About “Shadow Falls”
“Shadow Falls” is a name I’ve made up for this surprise cascade that I happened to see during a hike out to the scenic Shadow Lake near the Devil’s Postpile National Monument.
As a matter of fact, this waterfall drains Shadow Lake as it ultimately tumbles mostly unseen down a mini-granite gorge eventually joining the San Joaquin River.
I think of this waterfall as more of a side attraction to Shadow Lake, which is a very attractive lake backed by Mt Ritter and a few other mountains whose names I don’t remember.
The water in the lake seemed to change color from a deep emerald blue towards some slight shades of green around its banks as the sun went higher on the horizon the morning we showed up in late August 2010.
Hiking to “Shadow Falls” and Shadow Lake
The hike itself was not trivial as we had to go about 3 miles from the Agnew Meadow trailhead.
By the way, I believe Thousand Island Lake backpackers start from here as well, which explained why there were so many cars at the trailhead.
In any case, this hike included a slight decline towards a basin or valley before making the steep climb up to the Shadow Lake on the other side of that basin.
The most visible part of the cascade was about two-thirds of the way up a series of switchbacks as the trail made a steep climb towards the mouth of Shadow Lake.
So if you’ve made it far enough to see the interesting cascade of “Shadow Falls”, you mind as well get all the way to the top to see Shadow Lake.
Beyond Shadow Lake, I was told that this was the trail one would take to get all the way up to the very scenic Thousand Island Lakes.
I had seen photos and heard many stories about that place, but I have yet to make it all the way up there.
We’ve seen lots of backpackers or very fit hikers continue beyond Shadow Lake.
However, “Shadow Falls” on its own provided good enough exercise for a lake excursion done as a day hike.
After all, there aren’t many lakes that you can do comfortably without backcountry backpacking in the Eastern Sierras.
In any case, it did seem like this was either a detour or part of the overall route to the very beautiful Thousand Island Lakes.
So hopefully one of these days, a visit there could be made so I can finally see what the commotion is about.

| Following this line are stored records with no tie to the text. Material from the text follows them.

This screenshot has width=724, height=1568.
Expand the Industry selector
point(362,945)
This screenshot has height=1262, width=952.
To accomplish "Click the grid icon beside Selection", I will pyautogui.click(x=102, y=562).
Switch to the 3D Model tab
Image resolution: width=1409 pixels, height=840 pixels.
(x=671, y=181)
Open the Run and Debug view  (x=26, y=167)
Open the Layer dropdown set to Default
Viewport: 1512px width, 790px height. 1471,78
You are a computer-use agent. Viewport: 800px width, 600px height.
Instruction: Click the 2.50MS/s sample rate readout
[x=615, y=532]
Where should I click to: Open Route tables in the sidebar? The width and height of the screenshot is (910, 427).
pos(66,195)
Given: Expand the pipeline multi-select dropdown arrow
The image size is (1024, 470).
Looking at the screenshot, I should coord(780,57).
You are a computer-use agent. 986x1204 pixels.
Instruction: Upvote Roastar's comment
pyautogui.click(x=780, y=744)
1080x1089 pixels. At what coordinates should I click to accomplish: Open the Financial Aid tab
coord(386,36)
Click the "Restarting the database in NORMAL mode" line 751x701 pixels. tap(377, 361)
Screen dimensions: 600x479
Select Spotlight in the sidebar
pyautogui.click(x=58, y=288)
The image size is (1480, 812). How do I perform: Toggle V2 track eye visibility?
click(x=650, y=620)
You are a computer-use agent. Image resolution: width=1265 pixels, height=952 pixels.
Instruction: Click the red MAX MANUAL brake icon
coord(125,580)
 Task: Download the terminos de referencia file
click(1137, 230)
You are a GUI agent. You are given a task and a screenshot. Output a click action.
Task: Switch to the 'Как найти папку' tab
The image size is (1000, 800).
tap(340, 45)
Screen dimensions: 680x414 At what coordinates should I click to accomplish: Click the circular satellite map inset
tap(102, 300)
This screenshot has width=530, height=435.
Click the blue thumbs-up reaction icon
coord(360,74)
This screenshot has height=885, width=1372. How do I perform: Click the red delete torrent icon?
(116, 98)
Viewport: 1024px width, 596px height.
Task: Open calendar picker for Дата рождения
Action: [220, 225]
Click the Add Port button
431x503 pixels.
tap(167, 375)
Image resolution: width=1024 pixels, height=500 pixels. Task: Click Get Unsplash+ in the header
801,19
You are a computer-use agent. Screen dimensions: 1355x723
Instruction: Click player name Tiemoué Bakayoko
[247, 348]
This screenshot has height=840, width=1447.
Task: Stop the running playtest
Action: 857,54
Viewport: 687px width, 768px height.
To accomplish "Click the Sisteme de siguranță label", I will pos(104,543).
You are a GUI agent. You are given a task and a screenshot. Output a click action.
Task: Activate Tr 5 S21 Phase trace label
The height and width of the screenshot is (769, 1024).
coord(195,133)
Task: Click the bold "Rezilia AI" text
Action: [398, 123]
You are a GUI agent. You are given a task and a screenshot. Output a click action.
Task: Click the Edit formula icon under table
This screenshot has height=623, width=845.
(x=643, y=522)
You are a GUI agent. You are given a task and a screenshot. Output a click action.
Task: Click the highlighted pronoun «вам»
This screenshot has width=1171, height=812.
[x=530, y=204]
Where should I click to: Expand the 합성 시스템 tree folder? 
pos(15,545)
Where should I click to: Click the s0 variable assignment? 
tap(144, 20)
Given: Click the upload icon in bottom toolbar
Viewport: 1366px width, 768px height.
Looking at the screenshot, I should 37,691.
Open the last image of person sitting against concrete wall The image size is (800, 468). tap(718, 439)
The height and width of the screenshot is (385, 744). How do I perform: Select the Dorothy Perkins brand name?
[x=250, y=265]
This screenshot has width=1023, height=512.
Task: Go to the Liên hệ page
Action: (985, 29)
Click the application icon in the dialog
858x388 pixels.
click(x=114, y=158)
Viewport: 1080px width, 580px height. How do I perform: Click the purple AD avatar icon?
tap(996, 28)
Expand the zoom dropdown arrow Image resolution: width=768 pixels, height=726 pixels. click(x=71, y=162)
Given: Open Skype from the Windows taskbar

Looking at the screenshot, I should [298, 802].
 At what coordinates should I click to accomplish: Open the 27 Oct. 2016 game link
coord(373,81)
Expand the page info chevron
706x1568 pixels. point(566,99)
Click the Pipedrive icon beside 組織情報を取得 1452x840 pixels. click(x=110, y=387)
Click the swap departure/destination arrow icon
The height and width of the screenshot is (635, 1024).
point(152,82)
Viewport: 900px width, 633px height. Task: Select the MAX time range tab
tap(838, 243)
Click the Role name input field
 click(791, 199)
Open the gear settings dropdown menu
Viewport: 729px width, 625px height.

“Shadow Falls” resides in the Ansel Adams Wilderness in the Inyo National Forest near the Mammoth Lakes area in Inyo County, California. It is administered by the USDA Forest Service. That said, the trailhead we took resides in Devil’s Postpile National Monument. For information or inquiries about the park as well as current conditions, visit the National Parks website or the National Forest website.
Since we accessed “Shadow Falls” from the Devil’s Postpile National Monument as we were based in Mammoth, we’ll describe the driving directions from there.
From the intersection of Main St, Minaret Rd, and Lake Mary Rd (there’s a traffic light) in Mammoth Lakes Village, turn right to remain on Minaret Road (Hwy 203) and drive for about 15-20 minutes to the Mammoth Summit Ski Area.
Here’s where you pick up the mandatory shuttle ($7 per person; National Parks Pass not accepted).
If you happen to show up before 7am or after 7:30pm, continue driving 2.6 miles beyond the entrance booth along Minaret Rd until you see the turnoff for Agnew Meadows (about 0.6 miles on unsealed road from the paved Minaret Road).
For context, Mammoth Lakes was about 309 miles (5 hours drive) north of Los Angeles.